外国文学については、ドストエフスキーは、チャールズ・ディケンズ、ヴィクトル・ユーゴー、オノレ・ド・バルザック、ウォルター・スコット、ウィリアム・シェイクスピア、バイロン、ディドロなどの作品に魅了されている。
中でも次の5冊は、常にドストエフスキーのお気に入りだった。
子供の頃からドストエフスキーが好きだったのが、ロシア詩のいわば主役であるアレクサンドル・プーシキン(1799~1837)だ。この詩人の文体の多様性と人間感情の深さは比類がない。ドストエフスキーは彼の詩の多くを暗唱していた。
ドストエフスキーはあの『賭博者』の作者であり、自分自身が長年ギャンブル狂だったこともあり、プーシキンの神秘的な短編小説『スペードの女王』は、彼にとってとくに大切だった。1834年に出版されたこの短編は、貪欲とその末路についての寓話とも読める。
プーシキンのこの傑作は、ドイツ系の若い工兵将校ゲルマンを中心に展開していく。ゲルマンは、友人の将校から、彼の祖母(老伯爵夫人、アンナ・フェドートヴナ・トムスカヤ)がトランプで必ず勝つ秘訣を知っていると聞かされる。ゲルマンは、秘密を暴き出したいという、狂気のような欲求にとりつかれ、伯爵夫人の養女リザヴェータと関係を結ぶ。しかし、アンナ・フェドートヴナが、秘め隠してきたその秘密をゲルマンに明かすことを拒むと、事態は予想外な方向に暴走していく…。
ドストエフスキーは、近代小説の嚆矢とみなされている『ドン・キホーテ』にしばしば立ち返った。彼は、この壮大な2部構成の作品を愛し、何度も読み直した。それは彼にとって絶え間ないインスピレーションの源となった。
17世紀初めに出版されたスペイン文学の最高傑作は、二人のリアルな主従、騎士を気取った郷士ドン・キホーテ・デ・ラ・マンチャとその忠実な従者サンチョ・パンサの冒険を描いている。人生の本質についての時代を超えた瞑想とも言うべき『ドン・キホーテ』は、かつて書かれた、世界文学の最高傑作の一つだ。

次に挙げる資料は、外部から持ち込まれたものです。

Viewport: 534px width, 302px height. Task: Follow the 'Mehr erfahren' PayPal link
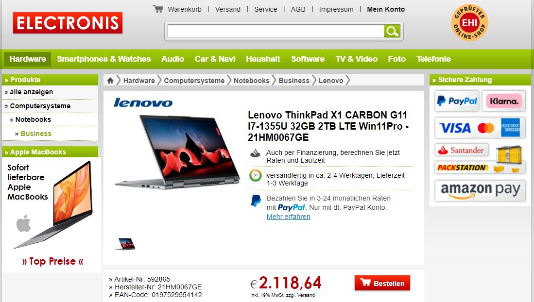[288, 217]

「善も悪も永続することはない。悪が長い間続いたから、もうすぐ良いことがあるに違いない」。ミゲル・デ・セルバンテス(1547~1616)はこう信じる人だった。ドストエフスキーとは違って、彼は常にオプチミストだった。
ドストエフスキーは、独創的で捻りの効いたプロットと一風変わった人物をあわせ持った物語を好んだ。ジョルジュ・サンド(1804~1876)の場合、ドストエフスキーは、「純粋さ、つまり、タイプと理想の最高の純度、そして厳格で抑制された文体の渋い魅力に感銘を受けた」。
女流作家ジョルジュ・サンドの本名は、アマンディーヌ=オーロール=リュシール・デュパン。彼女が男性のようなペンネームを用いたのは、19世紀には、男性の小説家のほうが女流よりも売れたからだ。
ジョルジュ・サンドは、ロマン主義、さらにはリアリズムをベースとし、ジョージ・ゴードン・バイロンのドラマティックな詩を賞賛した。サンドの『リュスコック 』をインスパイアしたのは主に、バイロンの悲劇的な物語、『海賊』と『ララ』だ。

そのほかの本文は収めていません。